Erin Rae makes quiet music for the mind swept into a torrent. It'd be easy to call her sound escapist, as her gentle voice offers a balm over softly strummed guitar and brushed percussion. But Rae also unearths uneasy revelations with hard wisdom, in particular in Putting On Airs, her new album.

"Bad Mind" is something of a thematic centerpiece of the record, which is getting a release via John Paul White's label Single Lock. Throughout the song, the Nashville-based singer-songwriter takes a mirror to her past to make sense of who she is now.

"My aunt has a daughter the same age as me," Erin Rae told NPR Music's Ann Powers in a recent episode of World Cafe. "She's four months older than me. We grew up best friends, we pretended to be twins. In '96, I think, the Alabama court ruled my aunt as unfit to be a mother because she was gay. That was a court battle that went on for several years — it went onto the Alabama supreme court. My cousin was not able to live with her mom and every other weekend she was allowed to go over there only if my aunt's partner left.
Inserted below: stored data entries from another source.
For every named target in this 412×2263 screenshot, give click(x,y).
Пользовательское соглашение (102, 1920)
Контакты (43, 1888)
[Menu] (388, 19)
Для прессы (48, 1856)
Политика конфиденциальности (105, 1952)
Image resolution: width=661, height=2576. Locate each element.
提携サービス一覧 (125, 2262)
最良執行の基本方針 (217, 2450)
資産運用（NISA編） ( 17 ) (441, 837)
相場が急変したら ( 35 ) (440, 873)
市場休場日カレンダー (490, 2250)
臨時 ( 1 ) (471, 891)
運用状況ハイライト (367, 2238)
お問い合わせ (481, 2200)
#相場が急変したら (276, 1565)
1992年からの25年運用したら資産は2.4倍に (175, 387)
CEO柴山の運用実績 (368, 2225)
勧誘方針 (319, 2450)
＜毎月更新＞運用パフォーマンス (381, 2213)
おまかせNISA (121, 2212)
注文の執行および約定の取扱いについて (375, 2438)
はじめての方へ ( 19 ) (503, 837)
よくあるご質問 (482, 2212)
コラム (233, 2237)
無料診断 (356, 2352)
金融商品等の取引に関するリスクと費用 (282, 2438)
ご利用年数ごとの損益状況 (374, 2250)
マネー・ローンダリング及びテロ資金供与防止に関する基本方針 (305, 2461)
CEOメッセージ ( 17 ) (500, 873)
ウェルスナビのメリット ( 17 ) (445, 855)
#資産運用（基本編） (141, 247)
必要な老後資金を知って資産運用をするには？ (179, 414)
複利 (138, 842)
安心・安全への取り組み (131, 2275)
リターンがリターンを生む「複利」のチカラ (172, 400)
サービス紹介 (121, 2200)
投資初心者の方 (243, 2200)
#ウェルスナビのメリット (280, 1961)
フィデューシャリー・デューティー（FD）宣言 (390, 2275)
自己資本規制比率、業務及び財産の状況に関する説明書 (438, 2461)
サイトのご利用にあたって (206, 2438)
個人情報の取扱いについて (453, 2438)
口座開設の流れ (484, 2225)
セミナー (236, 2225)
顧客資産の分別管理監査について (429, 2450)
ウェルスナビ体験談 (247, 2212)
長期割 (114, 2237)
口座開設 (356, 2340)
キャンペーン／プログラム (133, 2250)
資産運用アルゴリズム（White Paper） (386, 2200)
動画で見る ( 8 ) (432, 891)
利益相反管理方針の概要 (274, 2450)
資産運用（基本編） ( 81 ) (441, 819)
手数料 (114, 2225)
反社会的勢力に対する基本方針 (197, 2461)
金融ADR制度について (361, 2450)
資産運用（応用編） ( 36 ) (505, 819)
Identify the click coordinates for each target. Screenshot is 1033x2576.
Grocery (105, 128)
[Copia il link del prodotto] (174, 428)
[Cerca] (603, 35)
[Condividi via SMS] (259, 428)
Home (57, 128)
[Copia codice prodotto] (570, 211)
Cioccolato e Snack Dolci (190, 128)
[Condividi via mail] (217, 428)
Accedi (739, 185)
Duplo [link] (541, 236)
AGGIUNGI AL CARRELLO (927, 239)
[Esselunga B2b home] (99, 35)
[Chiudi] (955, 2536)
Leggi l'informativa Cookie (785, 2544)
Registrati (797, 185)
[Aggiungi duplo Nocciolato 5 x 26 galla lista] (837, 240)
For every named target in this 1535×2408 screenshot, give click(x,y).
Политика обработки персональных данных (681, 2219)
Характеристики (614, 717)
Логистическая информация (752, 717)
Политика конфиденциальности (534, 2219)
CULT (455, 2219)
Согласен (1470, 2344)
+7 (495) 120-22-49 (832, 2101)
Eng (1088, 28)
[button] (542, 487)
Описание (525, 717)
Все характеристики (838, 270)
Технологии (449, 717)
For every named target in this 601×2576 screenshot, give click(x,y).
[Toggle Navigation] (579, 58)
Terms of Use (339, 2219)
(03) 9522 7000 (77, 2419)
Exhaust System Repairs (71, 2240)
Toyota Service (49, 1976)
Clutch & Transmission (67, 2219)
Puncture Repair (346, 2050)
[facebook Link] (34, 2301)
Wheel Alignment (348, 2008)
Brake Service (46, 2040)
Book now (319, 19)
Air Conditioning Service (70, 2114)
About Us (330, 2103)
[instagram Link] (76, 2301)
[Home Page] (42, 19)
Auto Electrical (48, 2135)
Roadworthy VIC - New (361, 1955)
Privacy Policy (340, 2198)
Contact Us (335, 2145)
I saw how heartbreaking that was for the entire family."

Erin Rae internalized this story for years, not only fearful for family but herself as she became aware of her sexuality.

"If you're a girl in the South in the '90s you're supposed to be getting crushes on boys," she continued. "I was so fearful of being different. ... I spent most of teen and pre-teen years trying not to appear gay, whatever that means. Still even now it's been hard to peel back the layers."

True introspection not only gives us a window into an artist but a ledge on which to prop our elbows and take in the scene's full meaning. With a lilting melody that conveys something like peace but twirls the anxiety of identity with bittersweet imagery ("Remember when you tried to hold my hand / And I acted like I thought you were playing / But I knew just what you were saying / Doing that"), "Bad Mind" opens our view not just of Rae's subtle craft but the empathy she offers to those who still need to own their feelings and their fears.


Putting On Airs comes out June 8 via Single Lock Records.